Oireachtas Joint and Select Committees

Tuesday, 19 February 2013

Joint Oireachtas Committee on Jobs, Enterprise and Innovation

ICT Skills Report: Discussion

1:55 pm

Mr. Sean O'Sullivan:

In respect of Silicon Valley, 40% of the residents of the town of San José which is larger than Dublin were not born in the United States.

In general, about half of the companies in Silicon Valley were created by founders born outside the United States. Some 75% of senior management teams also comprise people born outside the United States. When I attend board meetings in Ireland, I do not see that diversity. I do not see Indians, Russians or South Americans, for example, at senior board level. We have to ask whether we want this to be a country of origin, sending our people everywhere throughout the world, or we want this to be a destination country to which people want to come and bring their families to create lasting growth and a multicultural society of significance. We want Ireland to be a destination country and I hope we can achieve this. It is not just a case of accepting everyone who wants to immigrate but choosing to accept the highest value immigrants, as the United States, Canada and Australia are choosing to do.

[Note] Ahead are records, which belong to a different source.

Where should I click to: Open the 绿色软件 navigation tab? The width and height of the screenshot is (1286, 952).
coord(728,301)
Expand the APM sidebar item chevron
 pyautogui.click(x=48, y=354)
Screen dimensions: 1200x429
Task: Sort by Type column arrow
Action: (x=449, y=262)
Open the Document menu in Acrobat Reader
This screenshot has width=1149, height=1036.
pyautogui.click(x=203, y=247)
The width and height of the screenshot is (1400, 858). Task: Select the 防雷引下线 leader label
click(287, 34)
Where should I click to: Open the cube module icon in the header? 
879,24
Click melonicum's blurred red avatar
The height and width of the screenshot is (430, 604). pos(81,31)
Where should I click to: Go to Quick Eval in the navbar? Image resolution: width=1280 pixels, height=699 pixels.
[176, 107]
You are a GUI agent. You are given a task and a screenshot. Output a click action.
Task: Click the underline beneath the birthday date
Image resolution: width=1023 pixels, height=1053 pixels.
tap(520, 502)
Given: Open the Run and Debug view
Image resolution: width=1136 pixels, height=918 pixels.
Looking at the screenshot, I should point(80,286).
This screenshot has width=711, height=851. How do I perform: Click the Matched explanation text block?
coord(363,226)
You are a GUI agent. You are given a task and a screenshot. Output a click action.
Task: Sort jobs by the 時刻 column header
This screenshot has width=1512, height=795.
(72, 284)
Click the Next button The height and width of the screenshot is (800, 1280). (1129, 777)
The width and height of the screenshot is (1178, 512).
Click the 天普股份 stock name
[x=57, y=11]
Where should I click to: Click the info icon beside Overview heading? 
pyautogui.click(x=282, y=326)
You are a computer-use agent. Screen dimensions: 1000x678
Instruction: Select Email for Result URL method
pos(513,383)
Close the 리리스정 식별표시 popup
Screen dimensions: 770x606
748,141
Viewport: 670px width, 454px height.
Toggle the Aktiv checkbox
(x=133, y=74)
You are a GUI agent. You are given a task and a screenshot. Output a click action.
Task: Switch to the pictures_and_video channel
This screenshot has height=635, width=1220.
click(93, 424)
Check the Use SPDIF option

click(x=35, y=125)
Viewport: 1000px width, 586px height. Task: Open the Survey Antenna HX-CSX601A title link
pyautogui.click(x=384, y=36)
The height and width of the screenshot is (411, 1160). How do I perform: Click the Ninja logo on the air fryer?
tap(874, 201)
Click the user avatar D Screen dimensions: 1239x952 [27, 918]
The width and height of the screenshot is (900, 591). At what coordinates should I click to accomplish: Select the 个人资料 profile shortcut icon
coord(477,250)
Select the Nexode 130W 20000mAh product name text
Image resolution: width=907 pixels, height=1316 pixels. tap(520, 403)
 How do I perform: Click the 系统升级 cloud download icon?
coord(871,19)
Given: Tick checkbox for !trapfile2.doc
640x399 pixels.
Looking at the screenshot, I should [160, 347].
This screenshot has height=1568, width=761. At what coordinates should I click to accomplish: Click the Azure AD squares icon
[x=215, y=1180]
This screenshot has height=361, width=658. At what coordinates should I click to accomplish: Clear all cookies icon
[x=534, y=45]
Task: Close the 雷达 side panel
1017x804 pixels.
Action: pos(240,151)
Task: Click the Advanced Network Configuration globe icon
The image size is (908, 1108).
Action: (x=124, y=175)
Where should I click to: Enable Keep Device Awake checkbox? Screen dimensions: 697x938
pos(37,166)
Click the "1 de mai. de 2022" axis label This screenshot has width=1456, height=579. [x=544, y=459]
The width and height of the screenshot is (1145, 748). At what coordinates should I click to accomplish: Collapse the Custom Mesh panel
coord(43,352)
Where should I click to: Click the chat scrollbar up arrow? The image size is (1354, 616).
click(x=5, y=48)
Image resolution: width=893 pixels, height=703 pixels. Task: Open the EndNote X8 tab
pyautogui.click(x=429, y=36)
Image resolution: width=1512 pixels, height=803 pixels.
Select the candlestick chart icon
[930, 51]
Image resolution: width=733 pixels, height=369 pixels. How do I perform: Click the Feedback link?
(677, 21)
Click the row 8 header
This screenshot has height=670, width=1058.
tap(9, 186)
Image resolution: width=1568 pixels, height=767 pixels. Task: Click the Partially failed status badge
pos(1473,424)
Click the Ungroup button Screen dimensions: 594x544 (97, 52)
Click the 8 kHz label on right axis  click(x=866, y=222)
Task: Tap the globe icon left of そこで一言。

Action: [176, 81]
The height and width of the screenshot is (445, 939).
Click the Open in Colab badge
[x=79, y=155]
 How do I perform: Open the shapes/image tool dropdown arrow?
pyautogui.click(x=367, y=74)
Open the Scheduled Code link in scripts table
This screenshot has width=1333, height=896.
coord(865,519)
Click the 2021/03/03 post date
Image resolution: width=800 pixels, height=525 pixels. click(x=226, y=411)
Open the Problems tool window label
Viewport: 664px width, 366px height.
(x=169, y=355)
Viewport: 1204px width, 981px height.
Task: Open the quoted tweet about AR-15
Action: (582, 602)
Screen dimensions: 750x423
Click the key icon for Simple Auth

Ireland is not operating in a vacuum; several countries are actively recruiting high value economic immigrants. This is the policy pursued by the United States in the past which it did better than it does today. This is the opportunity available to Ireland. Do we want to be the only English-speaking people in the world with an open door for the best and brightest tech talent? That would be a unique and remarkable position to be in that would resonate throughout the world. It is a position we should be seeking to grow the economy to the point where we would not have to worry about a slow growth rate; we would be trying to restrain the growth rate and there would be full employment. We can take advantage of what we already have ever since Mr. Seán Lemass and Mr. T. K. Whitaker set the policy of opening up Ireland. If we continue on that path, we have a bright future. We need to aggressively seize and capture this opportunity. If this happens, we will be known around the world for it.